As our paths separate the need naturally arises for departures and farewells—partings of sorts. The German word for this would be Abschied. It's composed of the little prefix “ab” which usually means “away” and a transformation of the verb “scheiden,” meaning to divide or to separate.Abschied. Away we separate. I wanted to find an excerpt of German literature to use as some sort of farewell, even though I'm sure the graduates will be pulling out pocket-sized Reklam editions of classic works of German literature to read on the train or their lunch breaks well beyond their time at Notre Dame. In all honesty, I do think the works of German literature we've read will stay will us. I ran into a bit of a problem while trying to select some literary farewell, though. It seems that just about every German poet I could think of has written a poem called “Abschied,” so the choice wasn't as straightforward as I thought it would be. Gottfried Benn wrote a poem titled Abschied. So did Theodor Fontane and Theodor Storm. Goethe wrote no fewer than two poems titled Abschied, one with the definite article and one without. There must be some unwritten rule that in order to rise above a certain threshold of literary fame as a German, you have to write an Abschied poem. In the end I had to settle on one by Rainer Maria Rilke, an Austrian-bohemian poet who crafted his verses in German at the end of the nineteenth century and the start of the twentieth. Like us, he lived in a state of transition, a liminal space. His poem, simply titled “Abschied,” holds a privileged place in my studies, seeing as how I had to memorize it for an exercise in Professor Boes's class. As much as I would like to read the poem in its original German, I also want to get its message across to the wider audience gathered here today. So, here, with many unavoidable alterations, is the spirit of Rilke's poem, transmuted into English.
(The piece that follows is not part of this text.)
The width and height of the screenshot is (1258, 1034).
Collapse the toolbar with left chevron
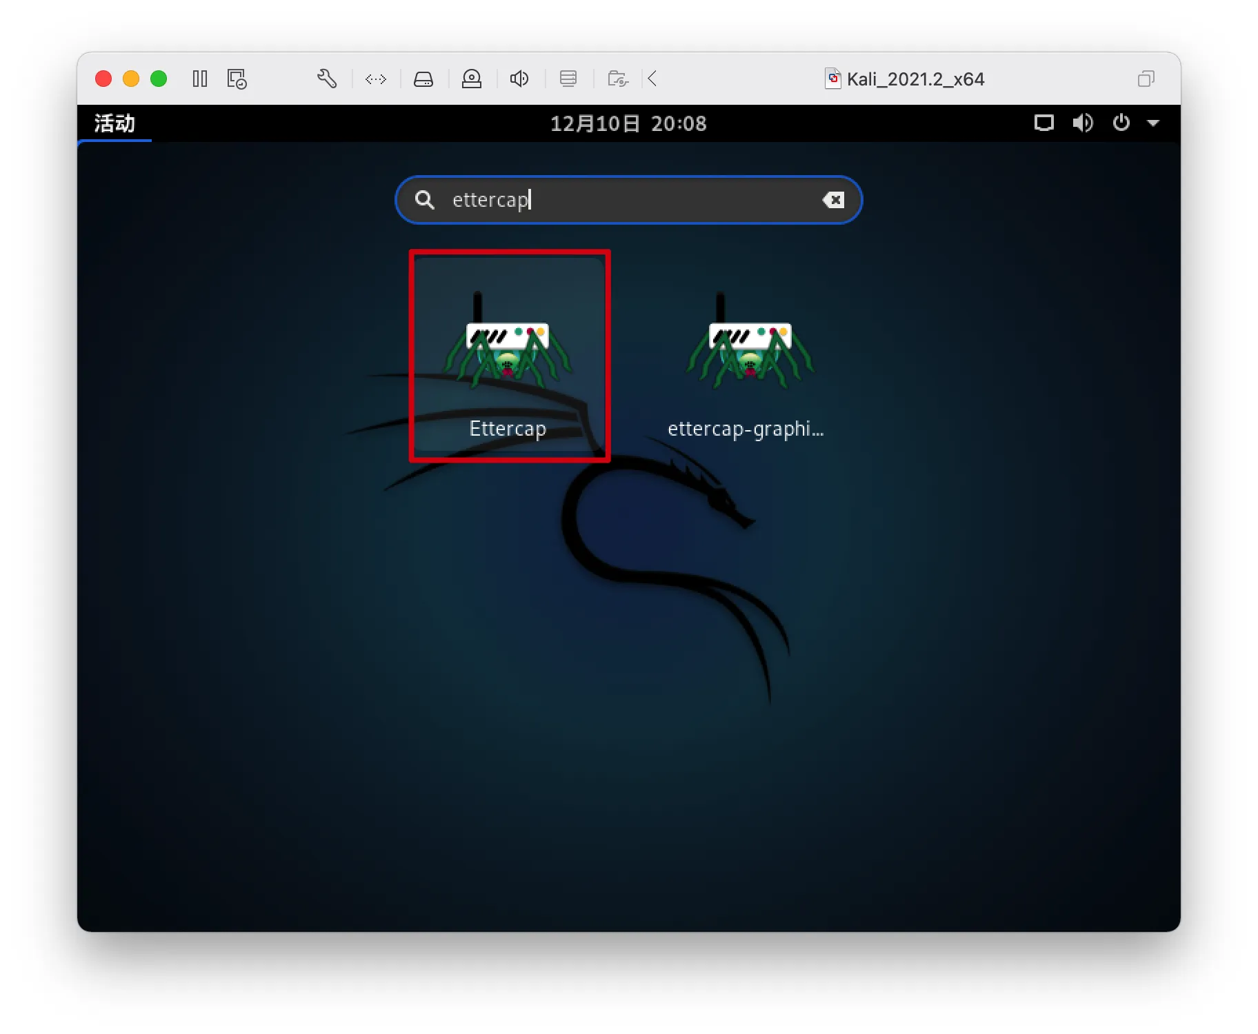tap(652, 79)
How I have felt what parting means
How I know it still; a dark, not yet gotten over,
terrible something, that once again shows
delays, and tears apart a bond of beauty
How unarmed was I, looking on at that
which, calling to me, let me go,
remaining behind, like all of womankind,
and nonetheless small and white and nothing more than this:
A wave, already not directed at me anymore,
a soft further waving –, already hardly capable
of explanation: maybe a plume tree,
from which a cuckoo hastily flown away.
It's a beautiful poem, even in my ungainly English translation, I hope. The last word in the German version is “abgeflogen.” Here the tiny prefix “ab” returns: away. The word actually feels incomplete, grammatically speaking, since it's what's called a past participle. It literally means “flown away” but it lacks the “has” part to complete the phrase “the cuckoo has hastily flown away.” The cuckoo bird, known for laying its eggs in the nests of other birds before flying off, has departed so hastily that it forgot the “has,” or so the poem seems to suggest. For all us gathered here, I hope that your partings and farewells are not hasty. I hope you are able to linger a little while longer to say your goodbyes, in German or in English, with much congratulation and thanksgiving."